US Dollar – US Markets

In the absence of major domestic economic news yesterday, external cues play a pivotal role in charting the greenback’s direction against the majors. Buoyant German industrial production data and Fitch’s confirmation of the German credit rating led the greenback to weaken against its European counterpart. On the domestic front, the CBO estimated that the US government ran a budget deficit of $606 billion for the first 10 months of the fiscal year. This figure is nearly $370 billion less than the deficit recorded at the same time a year earlier, validating the improvement in the nation’s overall fiscal health. Meanwhile, the Fed of Cleveland President, Sandra Pianalto, echoed similar views as that aired by other policymakers as she stated that the central bank could soon begin altering the pace of its asset purchases, provided the recent improvement in the US job market persists. With the Fed’s policymakers explicitly relating the future policy stand to sustainable improvement in the job market, some volatility relating to today’s initial jobless claims data cannot be ruled out. Also, a raft of important macro data in China due tomorrow has the potential to alter the near term dynamics of the greenback against the majors.

Euro – European Markets

In line with the robust factory orders report, data yesterday revealed that industrial production in Germany surpassed market expectations for June. The single currency, which was already trading on a firmer footing following upbeat data, received a welcome surprise after Fitch maintained its credit rating on Germany at “AAA” with a “Stable” outlook, owing to efforts in over achieving some key fiscal targets. With the Euro zone economy offering signs of a revival, the ECB in its monthly report released earlier today sounded quite optimistic as it indicated that, although certain headwinds remain, the Euro region will gradually recover during the later part of this year. In today’s trading session, the Euro is looking for direction against the majors. With no major domestic economic releases due later in the day, the single currency remains devoid of any independent moves and is expected to monitor events unfolding in the global arena for further cues.

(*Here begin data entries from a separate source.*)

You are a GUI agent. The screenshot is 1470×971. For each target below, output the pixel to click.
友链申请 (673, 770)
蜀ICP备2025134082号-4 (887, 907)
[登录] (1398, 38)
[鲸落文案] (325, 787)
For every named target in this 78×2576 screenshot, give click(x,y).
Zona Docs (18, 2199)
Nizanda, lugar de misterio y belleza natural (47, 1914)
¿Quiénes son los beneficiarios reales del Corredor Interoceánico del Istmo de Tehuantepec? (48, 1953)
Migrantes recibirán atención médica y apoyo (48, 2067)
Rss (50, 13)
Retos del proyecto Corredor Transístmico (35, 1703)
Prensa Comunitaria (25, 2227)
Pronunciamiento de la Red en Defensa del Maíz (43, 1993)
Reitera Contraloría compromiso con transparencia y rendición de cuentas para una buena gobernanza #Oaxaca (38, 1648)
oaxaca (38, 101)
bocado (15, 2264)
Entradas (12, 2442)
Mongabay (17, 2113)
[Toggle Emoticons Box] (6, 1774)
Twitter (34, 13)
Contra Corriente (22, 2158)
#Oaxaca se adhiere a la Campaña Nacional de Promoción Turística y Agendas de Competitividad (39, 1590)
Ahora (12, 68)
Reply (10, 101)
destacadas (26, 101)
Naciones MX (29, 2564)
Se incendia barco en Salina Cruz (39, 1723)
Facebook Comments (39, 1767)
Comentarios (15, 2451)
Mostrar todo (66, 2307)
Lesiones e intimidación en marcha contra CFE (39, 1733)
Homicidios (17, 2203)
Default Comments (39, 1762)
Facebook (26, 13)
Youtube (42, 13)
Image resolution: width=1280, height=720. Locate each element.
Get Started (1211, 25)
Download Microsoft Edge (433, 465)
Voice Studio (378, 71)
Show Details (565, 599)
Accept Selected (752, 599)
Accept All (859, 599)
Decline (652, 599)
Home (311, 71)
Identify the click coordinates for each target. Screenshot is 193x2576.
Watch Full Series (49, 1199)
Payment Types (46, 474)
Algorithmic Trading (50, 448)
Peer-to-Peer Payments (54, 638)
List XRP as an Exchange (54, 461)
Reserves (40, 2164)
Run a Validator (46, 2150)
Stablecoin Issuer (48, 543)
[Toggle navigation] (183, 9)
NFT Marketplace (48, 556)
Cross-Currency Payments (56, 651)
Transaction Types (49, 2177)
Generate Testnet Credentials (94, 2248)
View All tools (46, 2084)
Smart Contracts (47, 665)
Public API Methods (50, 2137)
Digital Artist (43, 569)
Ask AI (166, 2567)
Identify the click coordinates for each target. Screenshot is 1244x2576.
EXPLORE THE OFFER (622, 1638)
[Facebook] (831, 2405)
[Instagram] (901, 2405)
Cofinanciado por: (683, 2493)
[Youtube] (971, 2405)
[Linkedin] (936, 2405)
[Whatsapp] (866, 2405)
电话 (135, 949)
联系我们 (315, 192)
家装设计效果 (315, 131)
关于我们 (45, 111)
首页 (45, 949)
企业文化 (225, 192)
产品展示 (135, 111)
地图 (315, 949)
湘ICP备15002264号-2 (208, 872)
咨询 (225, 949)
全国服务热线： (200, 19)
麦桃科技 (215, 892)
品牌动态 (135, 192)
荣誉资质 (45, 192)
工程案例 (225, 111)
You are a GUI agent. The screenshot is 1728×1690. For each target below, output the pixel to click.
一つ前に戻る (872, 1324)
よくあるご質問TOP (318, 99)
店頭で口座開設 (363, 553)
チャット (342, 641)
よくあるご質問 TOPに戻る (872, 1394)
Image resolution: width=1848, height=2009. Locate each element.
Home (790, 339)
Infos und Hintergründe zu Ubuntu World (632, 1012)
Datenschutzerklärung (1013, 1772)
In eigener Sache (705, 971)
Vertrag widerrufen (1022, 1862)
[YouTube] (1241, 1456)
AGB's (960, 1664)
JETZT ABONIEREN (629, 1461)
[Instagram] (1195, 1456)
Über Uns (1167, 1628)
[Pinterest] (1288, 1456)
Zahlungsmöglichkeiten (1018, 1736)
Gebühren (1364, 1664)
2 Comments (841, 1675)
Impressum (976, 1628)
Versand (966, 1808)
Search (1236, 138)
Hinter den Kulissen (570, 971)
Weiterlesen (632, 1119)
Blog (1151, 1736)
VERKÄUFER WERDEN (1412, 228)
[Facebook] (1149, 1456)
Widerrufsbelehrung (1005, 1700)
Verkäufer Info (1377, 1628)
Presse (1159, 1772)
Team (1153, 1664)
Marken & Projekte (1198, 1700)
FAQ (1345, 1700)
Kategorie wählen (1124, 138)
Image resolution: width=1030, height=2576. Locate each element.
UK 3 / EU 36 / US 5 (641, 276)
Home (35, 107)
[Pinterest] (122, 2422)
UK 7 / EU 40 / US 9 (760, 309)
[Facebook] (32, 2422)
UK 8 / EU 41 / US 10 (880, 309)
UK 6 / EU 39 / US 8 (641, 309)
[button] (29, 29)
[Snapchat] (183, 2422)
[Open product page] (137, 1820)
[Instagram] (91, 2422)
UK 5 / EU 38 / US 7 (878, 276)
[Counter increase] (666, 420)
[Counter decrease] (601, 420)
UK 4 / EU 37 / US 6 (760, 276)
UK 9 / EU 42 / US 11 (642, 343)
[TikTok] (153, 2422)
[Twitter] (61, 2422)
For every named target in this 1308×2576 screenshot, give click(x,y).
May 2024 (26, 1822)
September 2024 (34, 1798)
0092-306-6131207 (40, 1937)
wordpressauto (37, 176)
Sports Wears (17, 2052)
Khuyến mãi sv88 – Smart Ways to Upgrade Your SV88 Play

Other Currencies – Highlights

The Bank of Japan, in its latest monetary policy meeting, kept its key interest rate unchanged and maintained the size of its asset purchase programme, indicating that the Japanese economy “is starting to recover moderately”. The central bank Governor, Haruhiko Kuroda, urged the nation’s government to undertake tentative steps to restore fiscal health, warning that failure to do so would diminish the impact of the Bank of Japan’s monetary easing measures. However, gains in the Japanese Yen against the majors proved short lived. With no major releases in Japan due later today, news flows emanating from overseas markets are expected to hold prominence for the Japanese Yen. In tomorrow’s session, the Bank of Japan’s monthly economic report and consumer confidence data will be keenly eyed for further direction.